> [Instructions to follow] List each line in the records that contains the word "resolution", matching uppercase and lowercase letters precisely.

> [The records]
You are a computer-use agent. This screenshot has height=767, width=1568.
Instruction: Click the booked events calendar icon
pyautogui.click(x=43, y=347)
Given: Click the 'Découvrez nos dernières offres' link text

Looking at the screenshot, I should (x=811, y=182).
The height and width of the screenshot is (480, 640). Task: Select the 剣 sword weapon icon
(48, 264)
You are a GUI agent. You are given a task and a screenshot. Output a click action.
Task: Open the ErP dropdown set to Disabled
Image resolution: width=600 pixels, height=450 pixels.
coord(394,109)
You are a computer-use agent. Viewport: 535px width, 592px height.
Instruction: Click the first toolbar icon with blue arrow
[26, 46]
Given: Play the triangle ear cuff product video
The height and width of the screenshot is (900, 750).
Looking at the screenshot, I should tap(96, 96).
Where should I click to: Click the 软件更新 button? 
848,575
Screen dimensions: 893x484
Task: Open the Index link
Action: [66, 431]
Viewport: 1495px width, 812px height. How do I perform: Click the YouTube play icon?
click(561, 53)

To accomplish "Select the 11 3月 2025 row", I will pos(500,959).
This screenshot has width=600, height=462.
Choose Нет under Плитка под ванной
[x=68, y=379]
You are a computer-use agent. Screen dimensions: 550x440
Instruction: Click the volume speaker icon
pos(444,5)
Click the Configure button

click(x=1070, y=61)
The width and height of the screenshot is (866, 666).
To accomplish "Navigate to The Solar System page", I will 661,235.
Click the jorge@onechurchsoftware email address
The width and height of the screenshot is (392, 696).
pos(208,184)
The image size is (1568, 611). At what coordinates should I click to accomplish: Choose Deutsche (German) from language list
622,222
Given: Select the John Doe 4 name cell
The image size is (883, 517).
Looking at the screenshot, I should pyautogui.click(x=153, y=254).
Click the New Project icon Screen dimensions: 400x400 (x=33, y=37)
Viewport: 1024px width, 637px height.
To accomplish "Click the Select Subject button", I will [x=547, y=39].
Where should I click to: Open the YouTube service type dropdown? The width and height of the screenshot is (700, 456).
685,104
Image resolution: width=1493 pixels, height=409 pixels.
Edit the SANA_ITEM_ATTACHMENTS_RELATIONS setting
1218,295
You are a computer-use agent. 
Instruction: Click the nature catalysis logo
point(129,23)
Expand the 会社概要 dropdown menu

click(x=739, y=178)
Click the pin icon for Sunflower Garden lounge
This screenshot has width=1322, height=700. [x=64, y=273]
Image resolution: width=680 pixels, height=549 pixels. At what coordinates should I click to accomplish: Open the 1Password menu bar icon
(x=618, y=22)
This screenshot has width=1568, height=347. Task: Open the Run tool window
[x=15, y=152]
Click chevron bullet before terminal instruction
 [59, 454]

> [Reply]
Image resolution: width=600 pixels, height=450 pixels.
Image resolution: width=1493 pixels, height=409 pixels.
Image resolution: width=680 pixels, height=549 pixels. At what coordinates should I click to accomplish: Open the 1Password menu bar icon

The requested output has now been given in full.